(Pixel coordinate grounding data)
*** Begin section ***

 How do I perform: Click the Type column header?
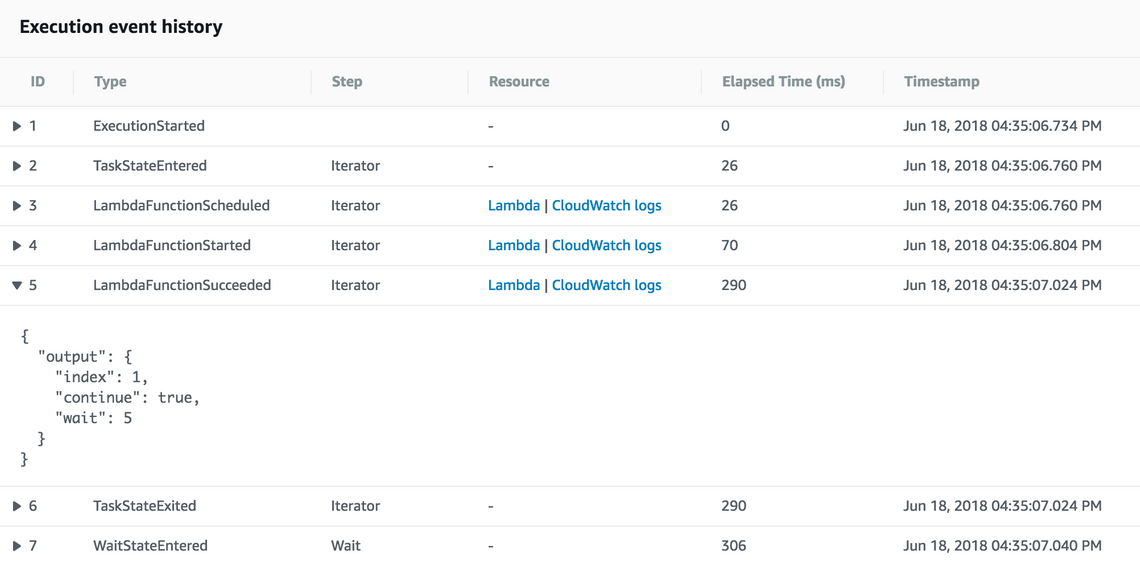[110, 82]
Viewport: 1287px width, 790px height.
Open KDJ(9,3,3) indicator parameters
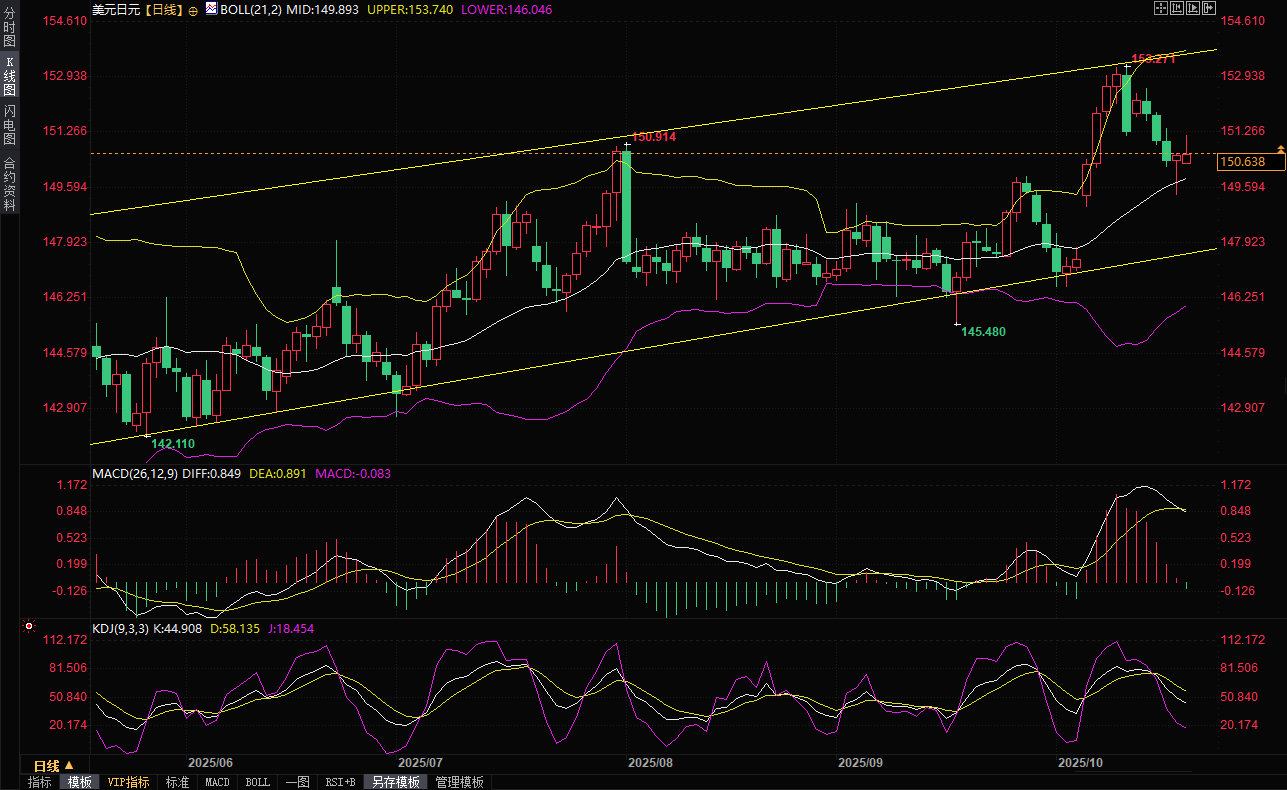pos(119,628)
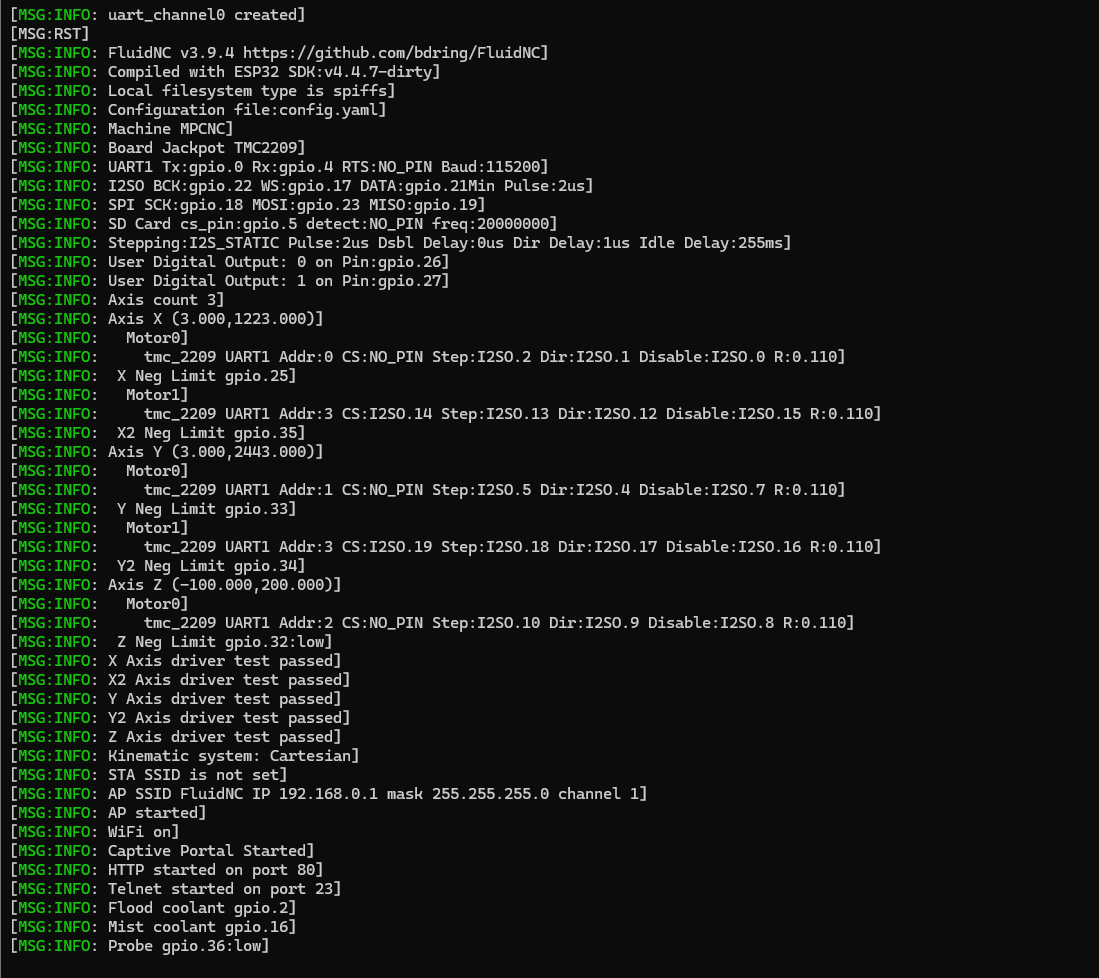Viewport: 1099px width, 978px height.
Task: Click the Z Neg Limit gpio.32:low line
Action: click(x=172, y=641)
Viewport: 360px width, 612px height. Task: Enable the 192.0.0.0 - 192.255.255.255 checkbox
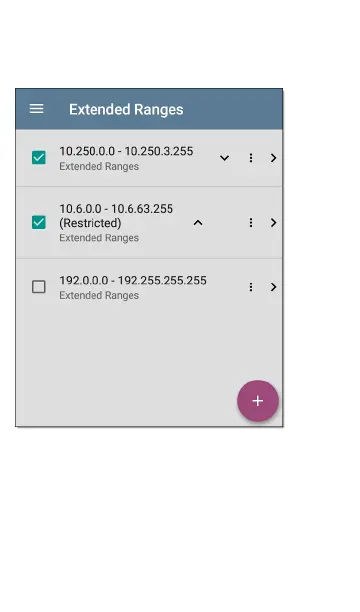tap(39, 287)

*** End section ***

The result should hold only the lines from the line with "Viewport: 360px width, 612px" through the final line of the records above, copied exactly, with pictures left out.

● **Answer section**:
Viewport: 360px width, 612px height. Task: Enable the 192.0.0.0 - 192.255.255.255 checkbox
tap(39, 287)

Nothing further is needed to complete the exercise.